Influence Map Meme Picture

Done for `fox-orian's Influence Map meme here: [link]


Brian Froud:
Interestingly, for all that Brian Froud is an artist, he's had more of an influence on my writing than anything else. Beginning with his work on Labyrinth and continuing on through my discovery of his faerie books, Brian Froud has had a profound effect on how I view the Other. This is a man who respects the complex and varied menagerie that folklore tells us about, but which the majority of people have lost sight of beyond childish images of fluttery wings and tinsel.

Nothing captures my imagination more than the fae, and Froud's artwork shows them in stunning diversity that lets you feel a little bit of what people in our ancient past must have felt about these beings.

Enigmatic, dangerous and alluring: pieces of nature's power personified.

Music is all about emotion. There is a song for every feeling and a feeling for every song. Sometimes music inspires my ideas, sometimes it sharpens them, sometimes it simply acts as short-hand for the expression of a particular tone of a scene.

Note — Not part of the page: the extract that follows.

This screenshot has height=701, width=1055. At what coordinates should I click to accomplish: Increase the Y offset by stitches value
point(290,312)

I've often thought of certain scenes in my stories as having a particular song as their "soundtrack". I often make playlists for my different stories. That way, if I lose track of where I'm going, I can just put the music on, think about the characters, and I'll remember the feeling I had in mind when I came up with the scene.

I have a pretty eclectic taste in music, but by far my favorite genre is heavy metal. I'm not sure when my tastes took a turn for the dark and gritty. Probably somewhere around middle school when I started listening to Tool and stopped thinking I had to hate Metallica just because my brother liked it. These days, bands like Slipknot, Disturbed, and Rammstein are amongst my favorites.

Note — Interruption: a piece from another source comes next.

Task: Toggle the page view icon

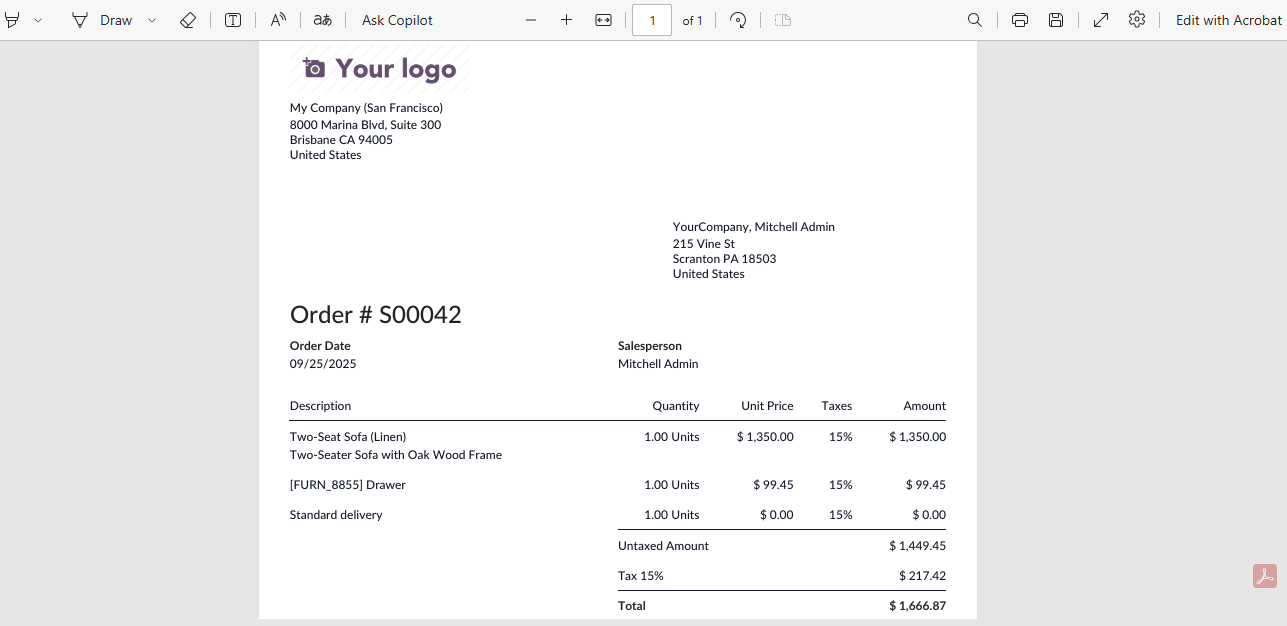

Anybody who I've roleplayed or shared my story ideas with probably isn't surprised at all that my music of choice is dark and angry.

Horror films:
When I was a kid, I couldn't stand horror movies. I know, I don't get it either. It's insane to imagine a time when I wasn't obsessed with zombies, werewolves, vampires and other creepifying creatures of darkness.

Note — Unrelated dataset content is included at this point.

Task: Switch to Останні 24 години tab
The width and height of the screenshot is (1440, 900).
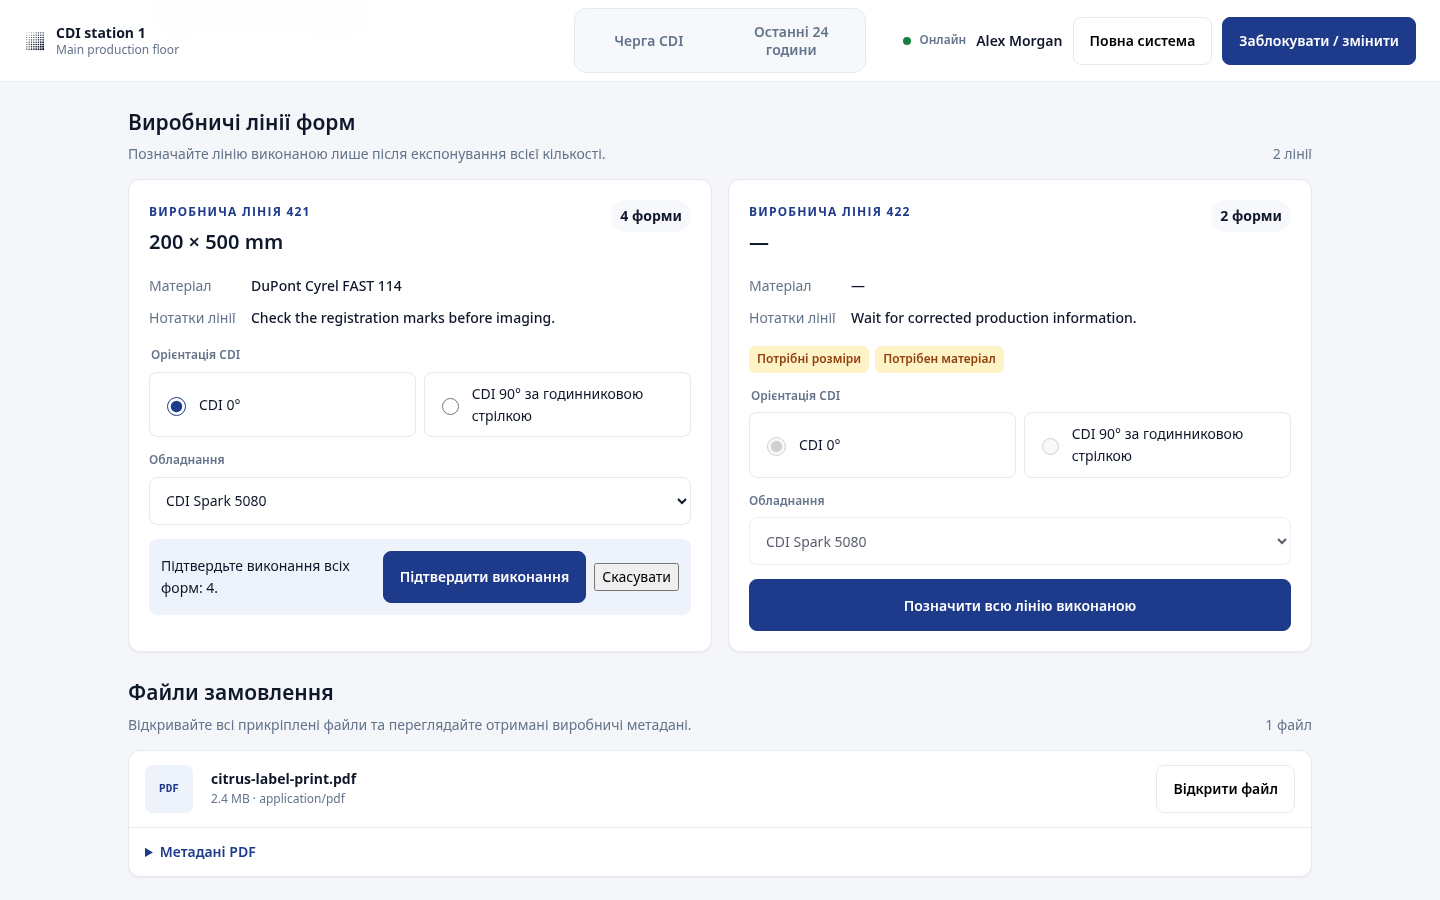Action: (x=791, y=41)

Of course, all horror is not created equal. To me, true horror is all about comprehension. Facing something so drastically outside of your experience or knowledge, your ability to understand, that you're left without a foundation to work from, and have to start new. In my mind, horror is a story of rebirth: the death of the heroes' understanding of the world, and the rebirth of their world view through discovery of the new rules that now apply.

Films like Clive Barker's Nightbreed, Hellraiser, Candyman and Lord of Illusions, Neil Marshall's Dog Soldiers, Wes Craven's Shocker, John Carpenter's The Thing and In the Mouth of Madness, Alex Proyas' Dark City, and Stephen King's Sleepwalkers have all had their subtle influence on me, both as a storyteller and as a visual artist.

Disney's Gargoyles:
I was obsessed with this cartoon when I was younger, falling in love with it's mixed mythology, sparking my continuing love of the urban fantasy genre. Pre getting into comics, it was also my first real exposure to arc-based plot structure when most kids shows tend to be entirely episodic (at least back then).

While many episodes had a message they were never preachy, managing to subtly work in such worthwhile morals as cultural and racial tolerance, the futility of revenge, warnings to children on the dangers of guns and, most importantly, the hazards of trusting the fae.